Le démantèlement des ouvrages hydrauliques : Un droit ancien menacé
Par Soledad LEMBOURG
Juriste Environnement
Sialis
Posté le: 16/09/2013 10:26
Depuis l’antiquité, les hommes aménagent les cours d’eau pour satisfaire à différents usages : lutte contre les inondations, loisirs, navigation, irrigation etc. Au fil des siècles, ces derniers ont permis de contribuer à l’essor industriel de la France. Effectivement, les usines utilisaient autrefois l’énergie hydraulique des cours d’eau pour répondre à leurs différents besoins (usine de textile, usine à papier, fonderie). Aujourd’hui, très peu d’usines utilisent encore cette énergie hydraulique, puisque l’industrialisation a permis de développer des systèmes de production plus performants. Les moulins contribuent toujours à la satisfaction des usages qui pouvaient en être faits autrefois, mais ils répondent également à de nouveaux enjeux majeurs tels que la lutte contre le réchauffement climatique.

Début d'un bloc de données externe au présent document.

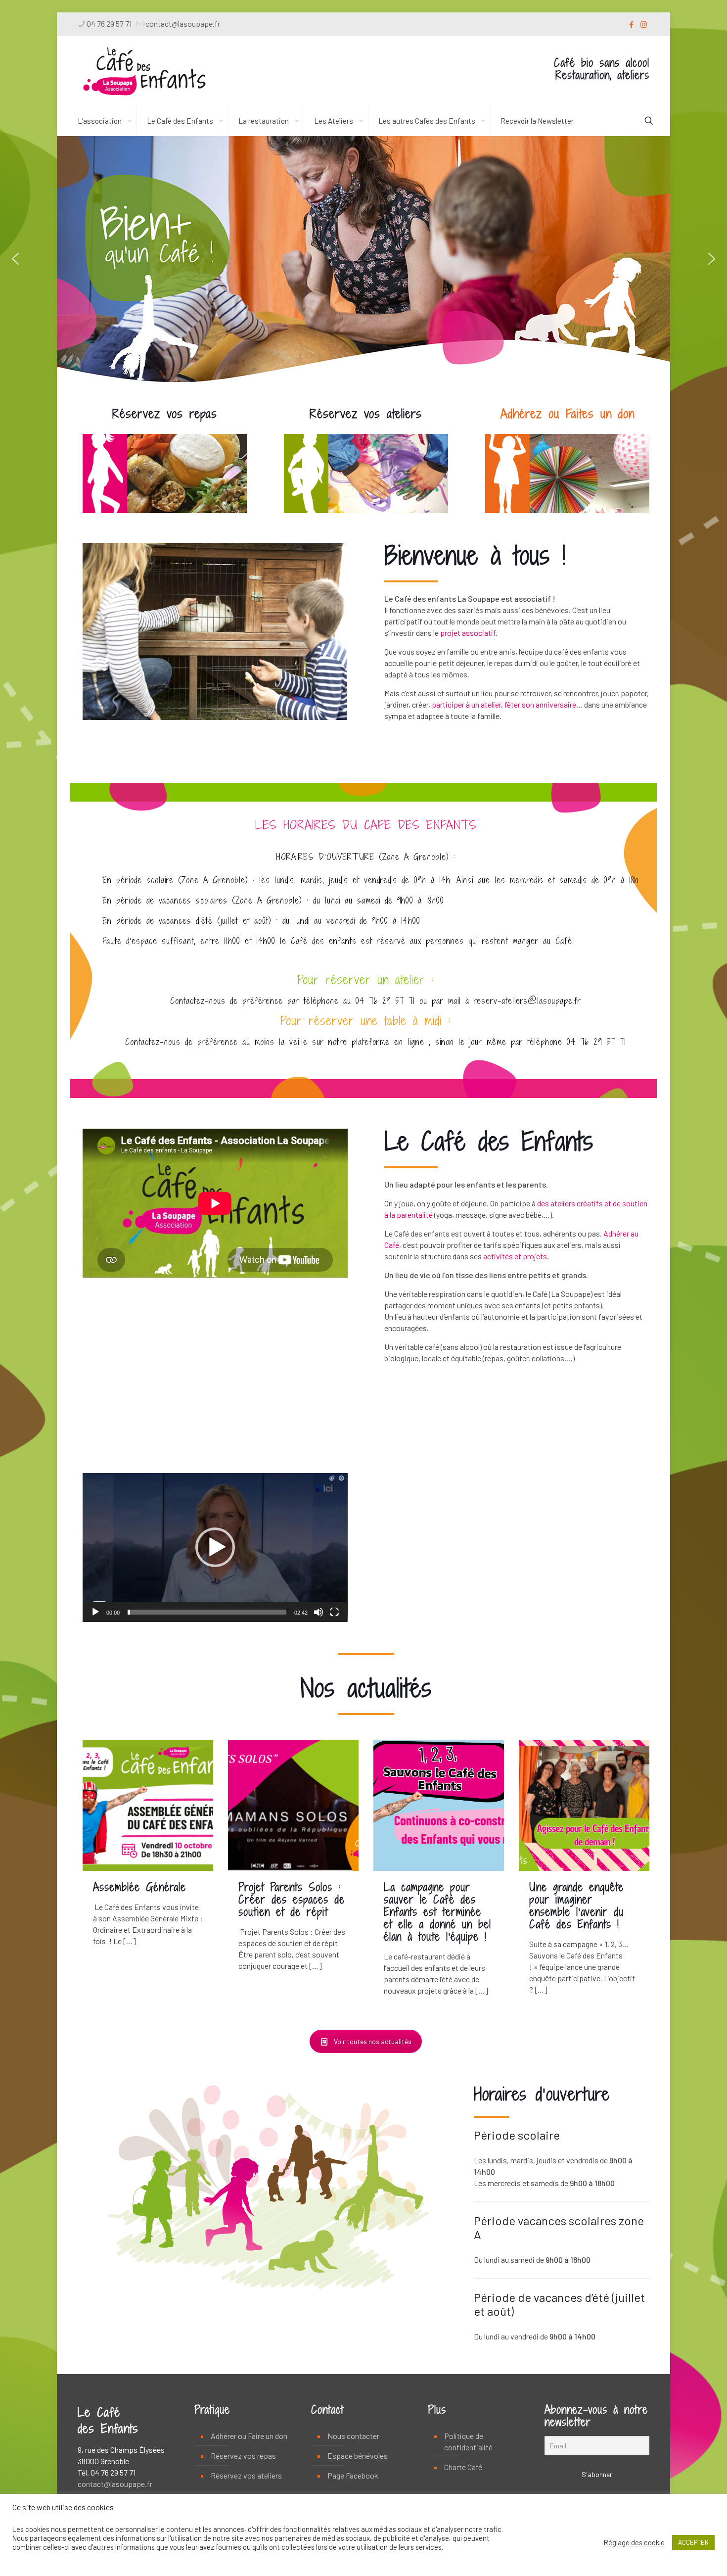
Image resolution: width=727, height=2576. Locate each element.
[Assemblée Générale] (148, 1805)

I – La remise en cause d’un droit ancien
Au-delà de ces différentes fonctions qu’ils exercent en faveur de l’Homme et des écosystèmes aquatiques, les moulins sont reconnus comme le 3e patrimoine de France. En effet, ces derniers ont façonné le paysage de nos cours d’eau, forgeant aujourd’hui l’identité culturelle et historique de la France.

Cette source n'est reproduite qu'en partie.